Rewrite the stretch of the data from the line containing "This screenshot has width=945, height=679." through the end, changing "Identify" to "Find" and keeping everything else the same. Leave the pictures out of your answer.

:: Provided material

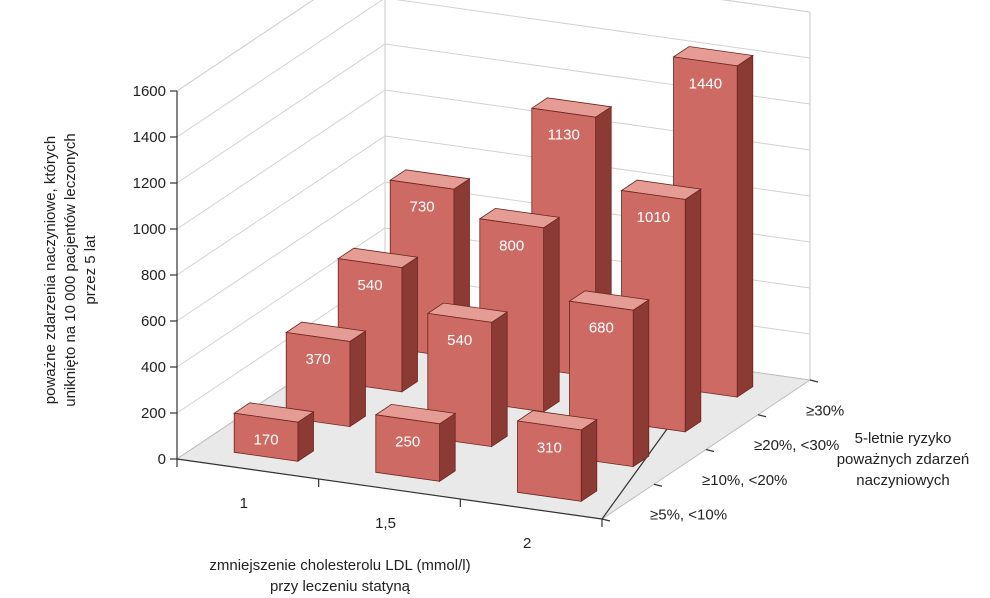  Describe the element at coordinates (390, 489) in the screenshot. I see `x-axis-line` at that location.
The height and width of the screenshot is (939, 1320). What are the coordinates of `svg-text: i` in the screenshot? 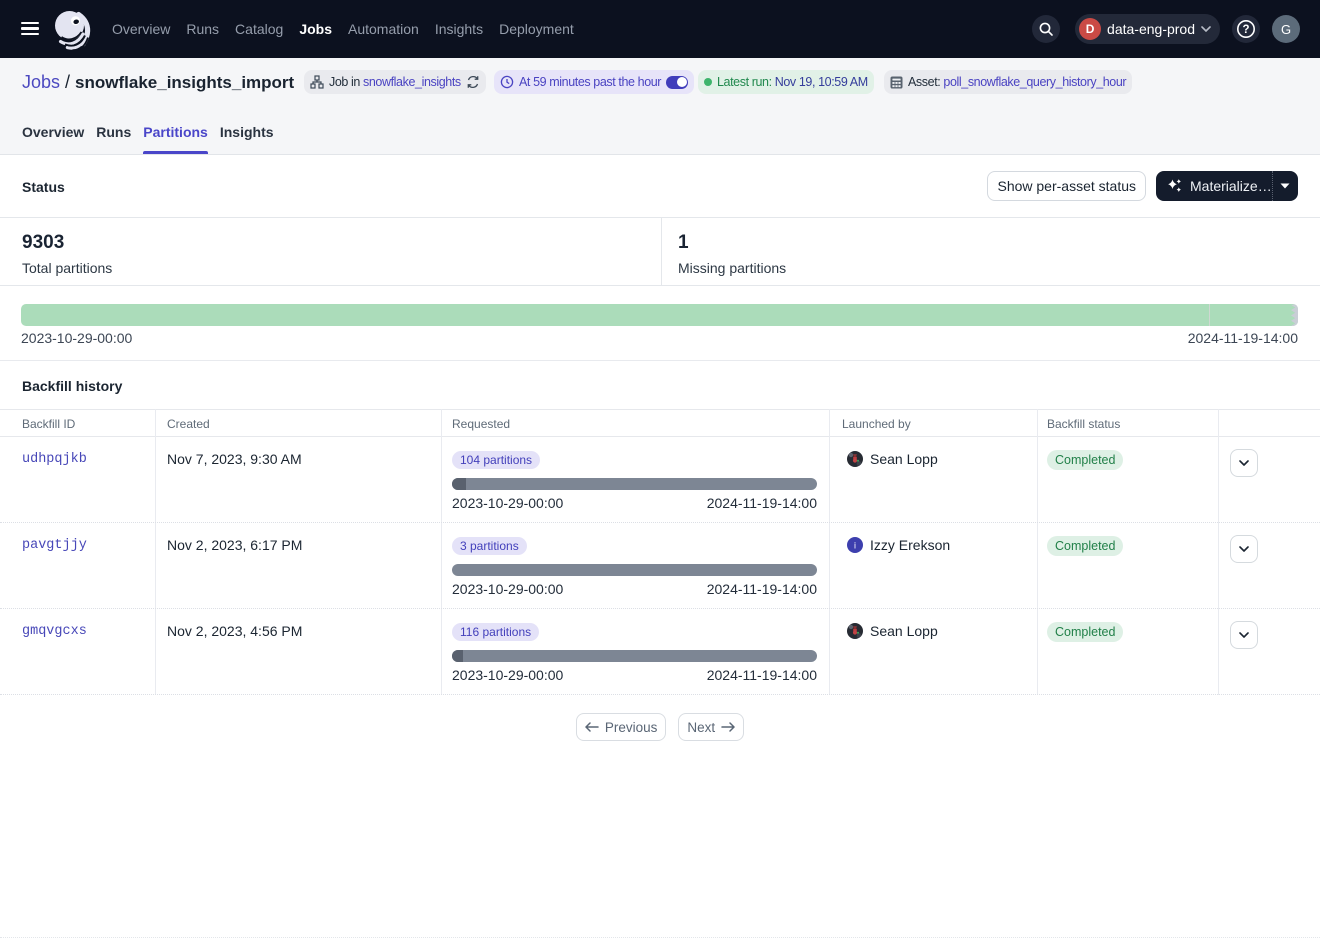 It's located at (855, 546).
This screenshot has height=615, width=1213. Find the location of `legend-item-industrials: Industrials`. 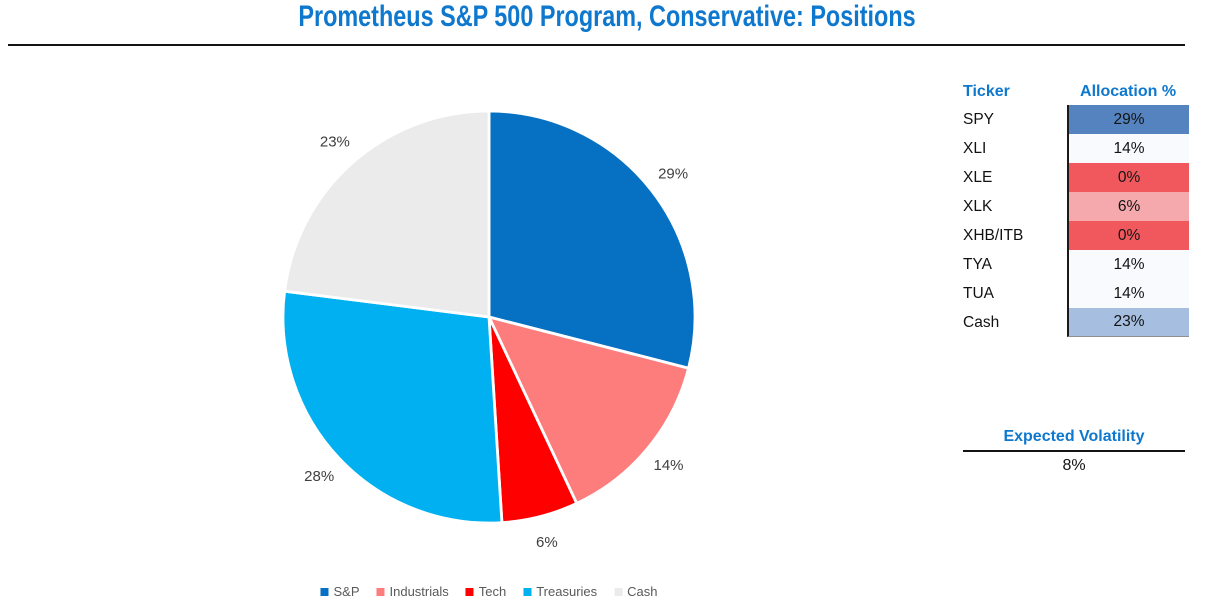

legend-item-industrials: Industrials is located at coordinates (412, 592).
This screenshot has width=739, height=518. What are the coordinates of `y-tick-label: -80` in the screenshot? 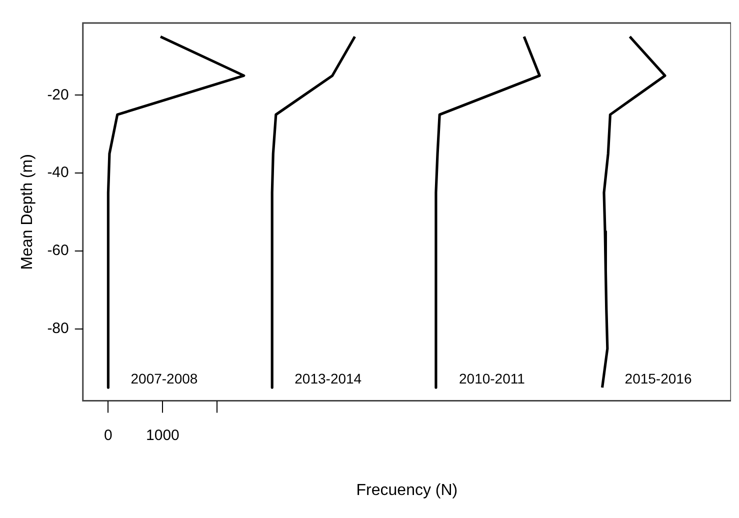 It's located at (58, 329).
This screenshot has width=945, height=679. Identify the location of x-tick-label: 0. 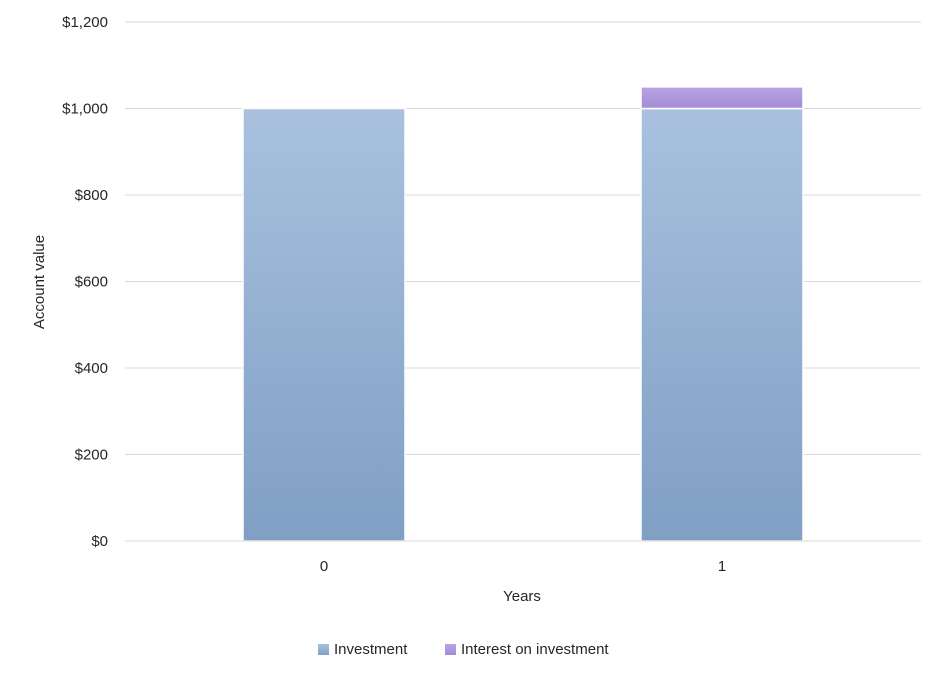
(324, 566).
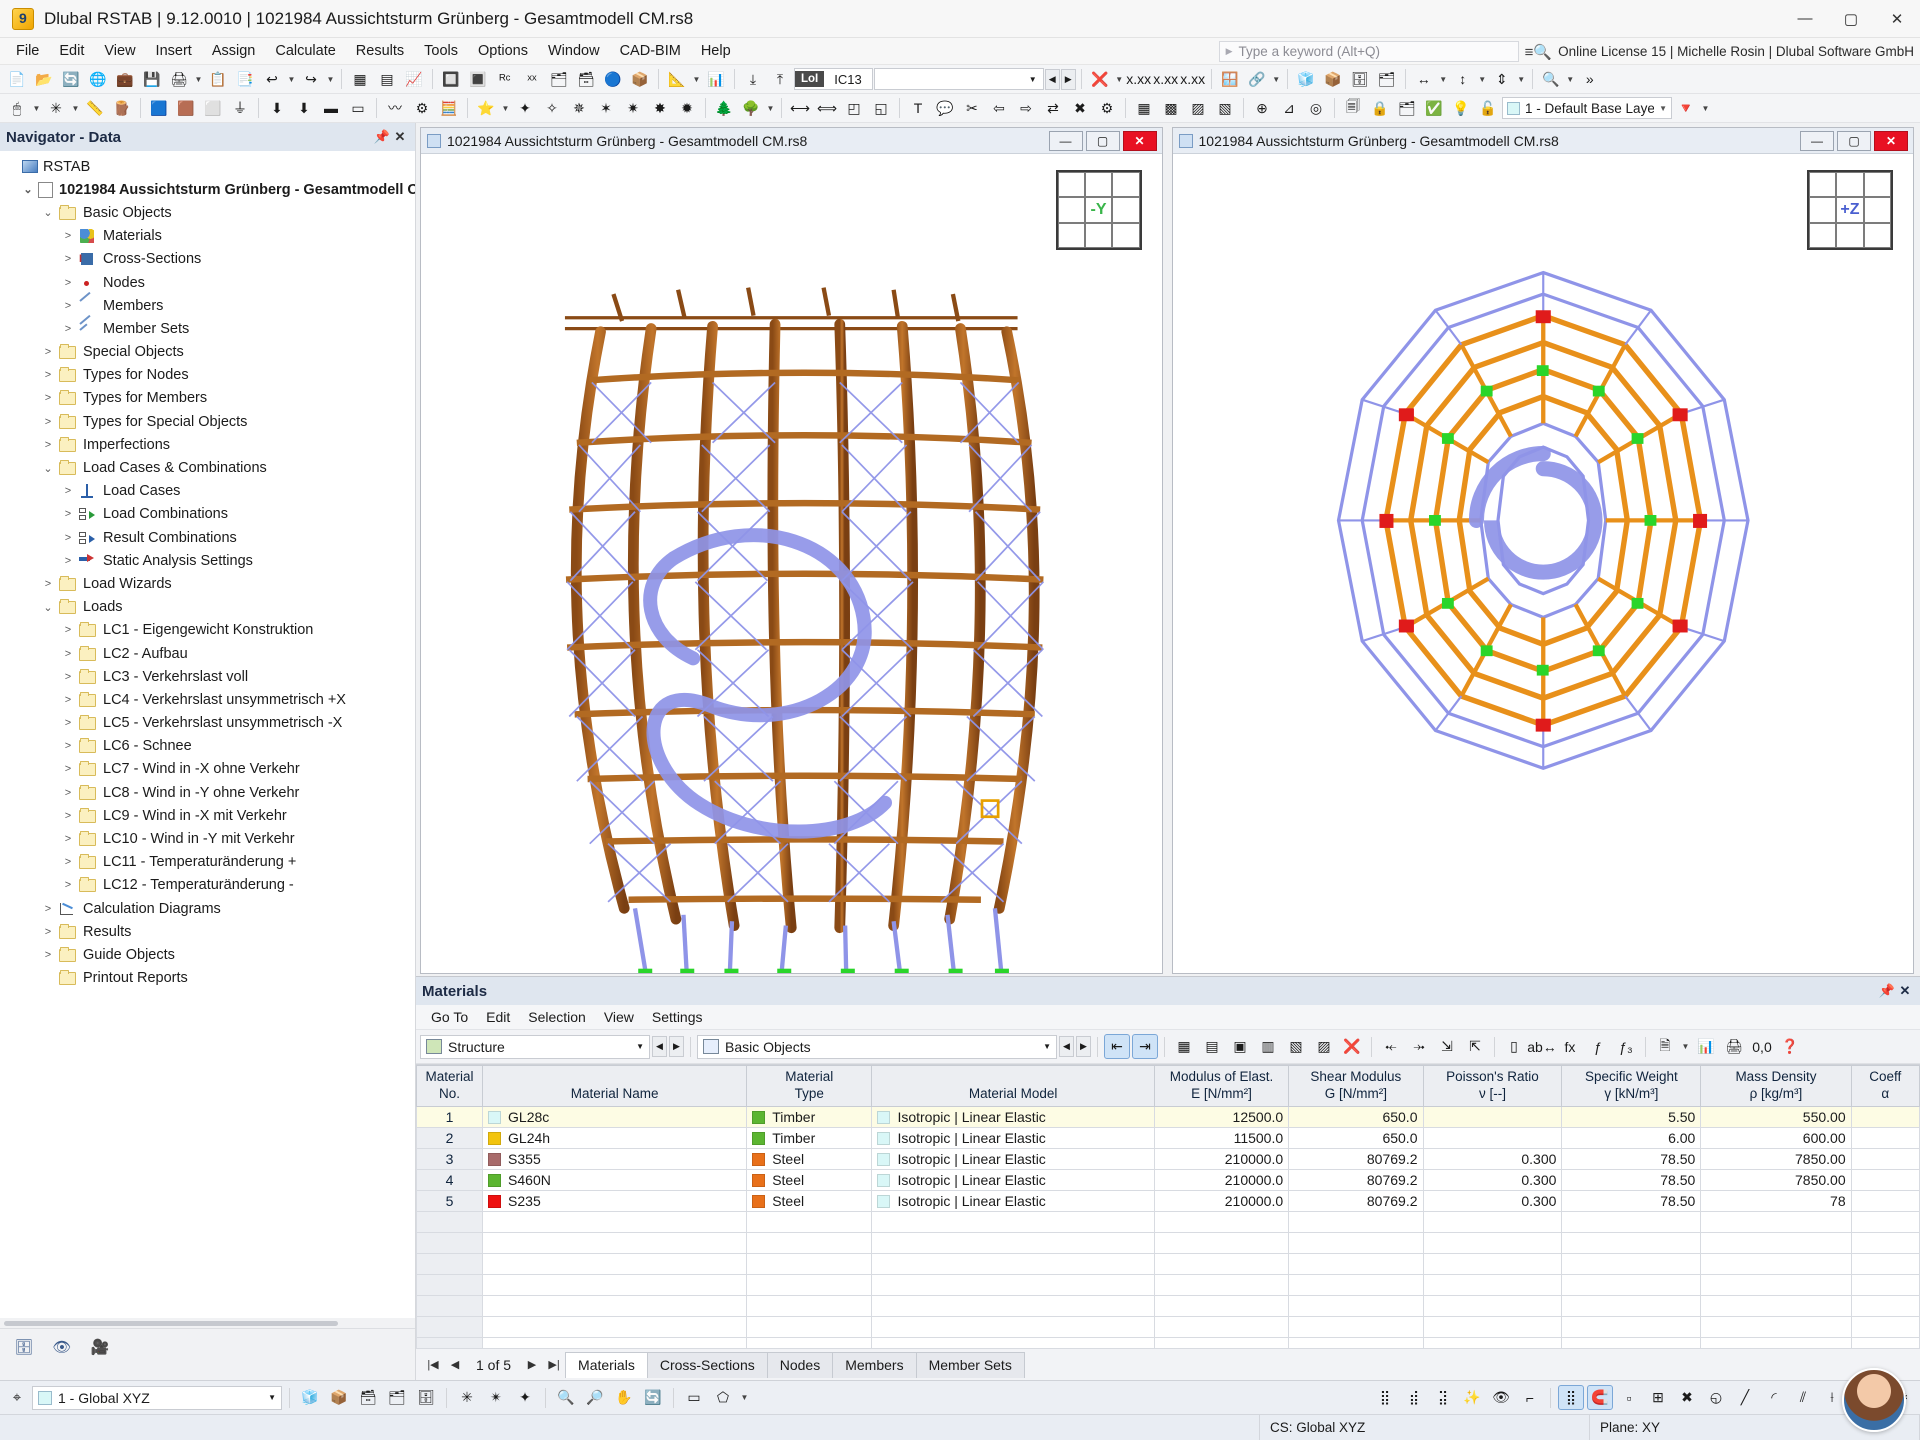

::::

Solved exercise ->
This screenshot has width=945, height=679. Find the location of x-tick-label: 0. 
(324, 566).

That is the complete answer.